Enhancing captive Indian rhinoceros genetics via artificial insemination of cryopreserved sperm

• Effective artificial insemination (AI) procedure developed in Indian rhinos using natural estrus.
• Produced multiple Indian rhino calves via AI of cryopreserved sperm.
• Established fertility of long-term cryopreserved Indian rhino sperm.
• Proved value of genome resource banks to enhance captive Indian rhino population.

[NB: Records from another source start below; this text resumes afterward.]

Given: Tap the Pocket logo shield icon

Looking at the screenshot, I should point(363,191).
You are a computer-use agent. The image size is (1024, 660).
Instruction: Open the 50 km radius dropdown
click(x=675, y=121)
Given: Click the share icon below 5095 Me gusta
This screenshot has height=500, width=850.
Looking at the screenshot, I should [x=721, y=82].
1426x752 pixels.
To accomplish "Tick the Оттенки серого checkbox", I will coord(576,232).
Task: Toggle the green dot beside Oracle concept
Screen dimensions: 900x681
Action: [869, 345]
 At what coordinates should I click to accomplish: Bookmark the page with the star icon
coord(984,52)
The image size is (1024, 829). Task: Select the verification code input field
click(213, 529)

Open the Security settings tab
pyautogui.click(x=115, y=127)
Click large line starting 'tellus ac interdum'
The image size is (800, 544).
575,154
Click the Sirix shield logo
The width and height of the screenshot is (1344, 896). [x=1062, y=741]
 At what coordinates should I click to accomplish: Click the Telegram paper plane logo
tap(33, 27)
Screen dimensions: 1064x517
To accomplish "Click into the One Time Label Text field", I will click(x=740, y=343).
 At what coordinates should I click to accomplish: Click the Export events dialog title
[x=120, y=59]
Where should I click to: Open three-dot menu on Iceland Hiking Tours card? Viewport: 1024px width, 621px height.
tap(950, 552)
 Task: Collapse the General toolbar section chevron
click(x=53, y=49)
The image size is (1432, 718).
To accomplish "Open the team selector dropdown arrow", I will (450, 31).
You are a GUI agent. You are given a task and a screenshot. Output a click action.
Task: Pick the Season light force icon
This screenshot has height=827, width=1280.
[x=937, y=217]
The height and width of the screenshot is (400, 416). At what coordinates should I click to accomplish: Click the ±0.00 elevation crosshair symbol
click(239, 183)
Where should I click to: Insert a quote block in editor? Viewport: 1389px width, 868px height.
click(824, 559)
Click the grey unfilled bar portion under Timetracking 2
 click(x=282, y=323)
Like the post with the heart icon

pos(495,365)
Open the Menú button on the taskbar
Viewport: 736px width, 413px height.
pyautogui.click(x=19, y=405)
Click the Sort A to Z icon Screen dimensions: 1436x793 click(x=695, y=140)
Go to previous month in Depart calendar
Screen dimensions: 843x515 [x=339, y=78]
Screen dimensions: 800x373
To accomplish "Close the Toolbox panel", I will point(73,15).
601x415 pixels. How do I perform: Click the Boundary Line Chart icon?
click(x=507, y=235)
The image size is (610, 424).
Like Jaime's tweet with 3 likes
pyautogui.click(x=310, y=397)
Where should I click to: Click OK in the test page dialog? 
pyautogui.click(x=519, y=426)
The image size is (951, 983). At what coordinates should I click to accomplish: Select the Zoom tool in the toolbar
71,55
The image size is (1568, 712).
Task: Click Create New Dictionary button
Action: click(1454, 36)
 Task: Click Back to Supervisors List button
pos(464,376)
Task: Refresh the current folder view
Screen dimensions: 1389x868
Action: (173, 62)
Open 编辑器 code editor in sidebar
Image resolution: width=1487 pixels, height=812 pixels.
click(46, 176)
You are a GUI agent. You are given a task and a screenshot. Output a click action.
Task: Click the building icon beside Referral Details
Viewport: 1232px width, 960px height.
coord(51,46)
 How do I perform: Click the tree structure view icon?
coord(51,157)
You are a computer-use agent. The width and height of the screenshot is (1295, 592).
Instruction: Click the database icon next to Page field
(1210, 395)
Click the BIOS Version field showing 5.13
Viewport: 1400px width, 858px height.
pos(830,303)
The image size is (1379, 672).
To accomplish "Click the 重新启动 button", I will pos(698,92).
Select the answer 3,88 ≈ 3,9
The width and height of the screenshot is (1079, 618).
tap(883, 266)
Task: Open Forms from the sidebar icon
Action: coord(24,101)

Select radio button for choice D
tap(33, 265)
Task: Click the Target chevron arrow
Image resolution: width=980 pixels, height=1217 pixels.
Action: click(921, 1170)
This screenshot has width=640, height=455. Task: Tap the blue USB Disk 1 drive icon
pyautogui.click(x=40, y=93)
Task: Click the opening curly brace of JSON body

The objective of this study was to design an artificial insemination (AI) protocol using cryopreserved spermatozoa to obtain pregnancies in captive Indian rhinoceroses (Rhinoceros unicornis). Four methods developed varied by timing and approach, as follows; Method 1: females (n = 2) were inseminated pre- and post-ovulation under general anesthesia, Method 2: females (n = 2) were inseminated pre-ovulation without anesthetic via endoscopy, Method 3: females (n = 1) were inseminated pre-ovulation without anesthetic via manual insertion of an insemination catheter, Method 4: females (n = 2) were inseminated same as Method 3 with the addition of standing sedation. Semen deposition site varied as a result of changes in AI technology and experience. All females conceived following intrauterine AI using three methods. Four pregnancies (n = 3 females) produced via Method 3 and 4 resulted in term births (n = 2 male calves, n = 2 female calves) at 481.8 ± 12.8 days post-AI. Unfortunately, two early pregnancy losses were documented in a fourth female conceiving via Method 2. Pregnancy rates were 0%, 22%, 17%, and 50% for Method 1–4, respectively. Method 3 and 4 rates improved to 29% and 67%, respectively when accounting for AI’s conducted only on ovulatory estrous cycles. Spermatozoa (n = 5 males) were cryopreserved 0.3–9.3 y prior to successful AI procedures. The lowest dose of frozen-thawed sperm resulting in conception was 500 × 106 motile sperm. Mean time from AI to ovulation in conceptive and non-conceptive cycles was 26 ± 11.8 h and 66 ± 80.7 h, respectively.